▶ Exercise goal
All of the data must be output exactly, with every picture left out.

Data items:
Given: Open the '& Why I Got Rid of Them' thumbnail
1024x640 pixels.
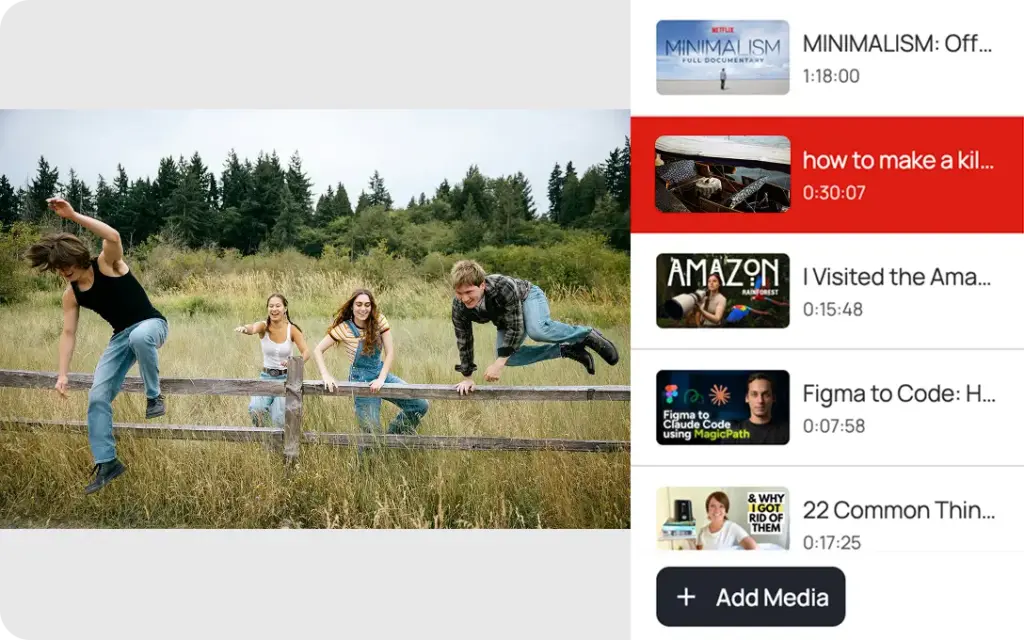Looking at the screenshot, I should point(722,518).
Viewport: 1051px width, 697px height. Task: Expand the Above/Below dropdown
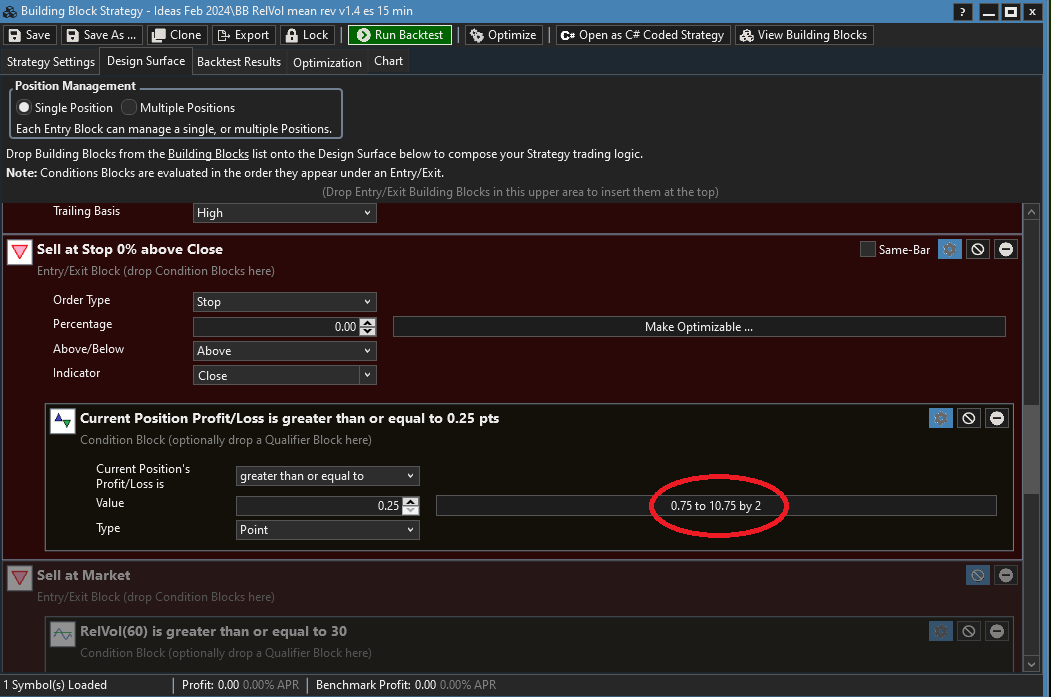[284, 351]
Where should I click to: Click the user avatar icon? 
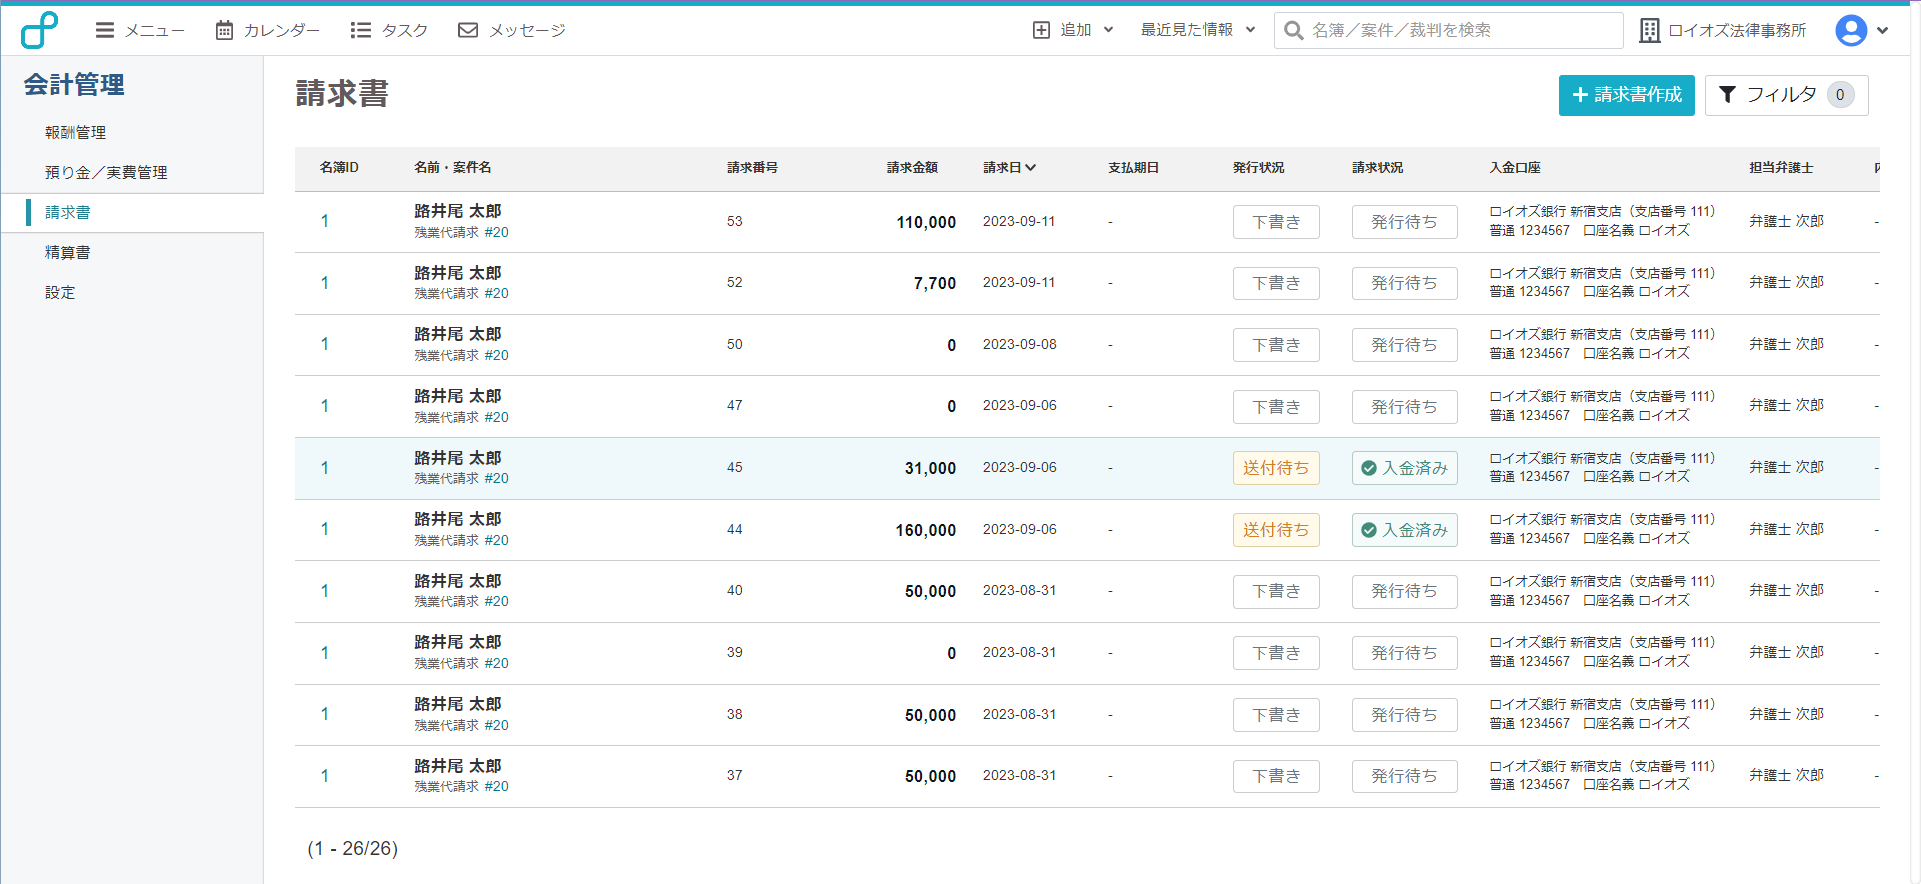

▶ Written answer
Given: Open the '& Why I Got Rid of Them' thumbnail
1024x640 pixels.
Looking at the screenshot, I should point(722,518).
Viewport: 1051px width, 697px height. Task: Expand the Above/Below dropdown
[284, 351]
Where should I click to: Click the user avatar icon? 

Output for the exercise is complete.